You’ll be working directly with the founders, influencing the product direction, and playing a key role in leading and growing our team. 

Most of all, we’re looking for someone who is eager to iterate fast on building new ML cloud systems, and is hungry to build and own enormous contributions.

Must to have: 
2+ Experience building and rapidly prototyping production cloud based software

2+ years of experience in researching or contributing to ML/DL systems and frameworks

Strong coding skills (in at least one of Python and C++)

Solid fundamentals in machine learning and deep learning topics

Demonstrated fluency with data structures, algorithms, architecture, and agile software best practices in any language

Desire to work in an inclusive and collaborative environment

An interest in continually learning from others, teaching others, and digging into new challenges

Nice to have: 
Desire to create speed of light training and inference systems for next-generation AI

Deep technology expertise in machine learning systems, e.g. TinyML, Triton, CUDA, ROCm, Exo, MLIR, Halide, etc

Software architect of a programming system or language

Solid fundamentals in other computer science and computer engineering topics: algorithms and data structures, operating systems, computer architecture, etc.

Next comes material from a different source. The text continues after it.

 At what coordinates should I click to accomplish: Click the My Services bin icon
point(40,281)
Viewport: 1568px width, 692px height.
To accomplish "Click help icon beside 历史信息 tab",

Experience with GPU architecture and programming: CUDA and its related libraries and toolkits (e.g., cuDNN, cuBLAS, CUTLASS, nvprof, Nsight Compute, Nsight Systems, etc.); ROCm and its related libraries and toolkits.
At Lamini AI, we are committed to providing an environment of mutual respect where equal employment opportunities are available to all applicants without regard to race, color, religion, sex, pregnancy (including childbirth, lactation and related medical conditions), national origin, age, physical and mental disability, marital status, sexual orientation, gender identity, gender expression, genetic information (including characteristics and testing), military and veteran status, and any other characteristic protected by applicable law. Lamini AI believes that diversity and inclusion among our employees is critical to our success as a company, and we seek to recruit, develop and retain the most talented people from a diverse candidate pool. Selection for employment is decided on the basis of qualifications, merit, and business need.